--- START DOCUMENT EXCERPT ---

Today, South Asian Anglophone literature has made its mark internationally and is regularly discussed at various international fora and taught at many universities all across the world. Also, South Asian Anglophone writers have experimented with the English language and developed new idioms and registers of English and introduced new themes and perspectives to the body of literature written in English. South Asian literature written in English is particularly important because it is this literature that is available to and represents South Asia to the rest of the English-speaking world.

 

What is South Asia?: The label ‘South Asia’ refers to the group of states that make up the Indian subcontinent and some of their immediate neighbours. The member-states of the South Asian Association for Regional Cooperation, or SAARC, are thought to constitute ‘South Asia’. Thus, India, Pakistan, Bangladesh, Bhutan, Sri Lanka, Nepal, Afghanistan and Madives may be said to make up South Asia. If you look at the map of Asia, you will see that these countries are neighbours and bunched together in the southern part of Asia.

 

South Asia is a region of amazing diversity. It includes communities that have very diverse practices and belief systems. The region is home to thousands of languages and many religious sects. It is also home to very diverse and rich literary, oral and cultural traditions. Writers in India write in many different languages, as do writers in Pakistan. Even in a smaller country like Sri Lanka, people write in at least three different languages—Tamil, Sinhala and English.

 

English in South Asia: South Asia has many languages, some of which are very, very old indeed! Tamil, for instance, is a classical language and has been around for a very long time. It is believed by many to be at the very least two thousand years old, though there are many who say it is actually much older than even that! Again, a language like Sanskrit has been in circulation in South Asia for thousands of years and has an immensely rich literary tradition that stretches across centuries.

--- END DOCUMENT EXCERPT ---
--- START RECORDS PROVIDED ---

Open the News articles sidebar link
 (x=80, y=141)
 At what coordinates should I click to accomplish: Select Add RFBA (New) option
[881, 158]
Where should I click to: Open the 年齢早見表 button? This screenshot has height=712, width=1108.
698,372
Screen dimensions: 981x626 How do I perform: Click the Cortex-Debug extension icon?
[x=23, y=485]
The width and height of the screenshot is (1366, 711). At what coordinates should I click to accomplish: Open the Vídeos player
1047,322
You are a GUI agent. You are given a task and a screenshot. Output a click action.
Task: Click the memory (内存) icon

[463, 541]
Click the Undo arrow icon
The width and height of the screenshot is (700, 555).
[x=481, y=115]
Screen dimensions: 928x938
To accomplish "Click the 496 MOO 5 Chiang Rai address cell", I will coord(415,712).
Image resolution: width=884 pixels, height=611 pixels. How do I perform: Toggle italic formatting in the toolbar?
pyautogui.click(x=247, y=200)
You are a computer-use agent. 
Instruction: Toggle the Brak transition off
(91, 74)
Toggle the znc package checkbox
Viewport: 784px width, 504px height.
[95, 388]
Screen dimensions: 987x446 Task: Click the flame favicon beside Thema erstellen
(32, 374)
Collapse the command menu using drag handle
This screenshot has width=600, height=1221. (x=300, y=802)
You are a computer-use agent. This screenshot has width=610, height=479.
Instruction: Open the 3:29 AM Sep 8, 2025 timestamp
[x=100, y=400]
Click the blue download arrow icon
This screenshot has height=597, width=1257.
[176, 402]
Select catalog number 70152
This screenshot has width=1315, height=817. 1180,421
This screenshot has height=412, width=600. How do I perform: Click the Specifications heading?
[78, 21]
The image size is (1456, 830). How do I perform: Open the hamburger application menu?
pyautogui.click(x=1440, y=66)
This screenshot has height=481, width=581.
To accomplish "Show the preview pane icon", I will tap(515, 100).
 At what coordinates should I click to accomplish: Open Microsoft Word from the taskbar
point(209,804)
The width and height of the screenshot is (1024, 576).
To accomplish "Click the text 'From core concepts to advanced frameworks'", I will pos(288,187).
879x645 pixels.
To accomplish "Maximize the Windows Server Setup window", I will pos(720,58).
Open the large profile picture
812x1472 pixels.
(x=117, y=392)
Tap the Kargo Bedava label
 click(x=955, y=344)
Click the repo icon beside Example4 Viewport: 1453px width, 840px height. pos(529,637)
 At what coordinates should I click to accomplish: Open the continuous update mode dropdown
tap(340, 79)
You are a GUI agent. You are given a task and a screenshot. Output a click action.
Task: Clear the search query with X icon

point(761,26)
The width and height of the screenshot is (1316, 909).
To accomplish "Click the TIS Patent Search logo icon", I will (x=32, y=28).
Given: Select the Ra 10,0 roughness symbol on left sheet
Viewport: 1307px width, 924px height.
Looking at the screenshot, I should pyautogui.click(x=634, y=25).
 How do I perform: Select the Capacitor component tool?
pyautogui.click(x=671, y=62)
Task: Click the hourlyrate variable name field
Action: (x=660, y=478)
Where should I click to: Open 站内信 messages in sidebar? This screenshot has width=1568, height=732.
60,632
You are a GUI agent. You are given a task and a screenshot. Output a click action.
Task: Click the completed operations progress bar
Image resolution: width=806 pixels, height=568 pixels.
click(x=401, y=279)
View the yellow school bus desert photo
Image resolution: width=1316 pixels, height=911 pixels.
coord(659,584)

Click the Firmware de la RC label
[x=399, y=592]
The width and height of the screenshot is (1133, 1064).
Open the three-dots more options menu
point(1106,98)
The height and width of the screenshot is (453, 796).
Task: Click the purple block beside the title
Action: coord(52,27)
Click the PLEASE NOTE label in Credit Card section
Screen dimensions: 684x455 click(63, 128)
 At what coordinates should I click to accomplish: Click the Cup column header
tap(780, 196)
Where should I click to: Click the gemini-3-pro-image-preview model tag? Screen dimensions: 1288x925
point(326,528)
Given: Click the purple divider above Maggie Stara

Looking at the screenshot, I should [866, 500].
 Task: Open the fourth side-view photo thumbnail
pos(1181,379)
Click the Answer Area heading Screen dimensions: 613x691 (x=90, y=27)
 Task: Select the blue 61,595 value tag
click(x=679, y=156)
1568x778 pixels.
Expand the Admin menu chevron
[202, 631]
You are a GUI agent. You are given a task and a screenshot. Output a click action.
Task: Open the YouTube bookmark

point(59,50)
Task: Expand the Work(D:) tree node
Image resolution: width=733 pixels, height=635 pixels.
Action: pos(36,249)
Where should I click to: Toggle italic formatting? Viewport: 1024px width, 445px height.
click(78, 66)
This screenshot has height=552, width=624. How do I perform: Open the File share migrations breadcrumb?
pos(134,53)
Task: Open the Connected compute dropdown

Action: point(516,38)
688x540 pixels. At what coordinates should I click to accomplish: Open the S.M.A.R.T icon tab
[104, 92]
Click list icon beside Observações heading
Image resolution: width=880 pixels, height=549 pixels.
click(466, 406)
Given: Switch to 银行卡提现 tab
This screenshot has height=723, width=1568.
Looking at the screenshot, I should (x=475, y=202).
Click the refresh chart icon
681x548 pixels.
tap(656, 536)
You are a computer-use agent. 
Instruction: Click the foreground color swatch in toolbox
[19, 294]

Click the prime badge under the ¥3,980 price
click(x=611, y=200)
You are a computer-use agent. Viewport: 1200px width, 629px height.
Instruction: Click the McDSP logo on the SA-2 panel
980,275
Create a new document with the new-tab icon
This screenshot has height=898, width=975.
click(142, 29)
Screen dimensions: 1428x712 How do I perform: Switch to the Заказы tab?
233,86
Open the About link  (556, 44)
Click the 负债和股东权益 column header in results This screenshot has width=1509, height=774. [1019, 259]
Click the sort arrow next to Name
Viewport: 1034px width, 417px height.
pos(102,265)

--- END RECORDS PROVIDED ---

» **AIM**
According to the text on South Asian literature in English, which three languages do people in Sri Lanka write in?

» **RESPONSE BELOW**
Tamil, Sinhala and English.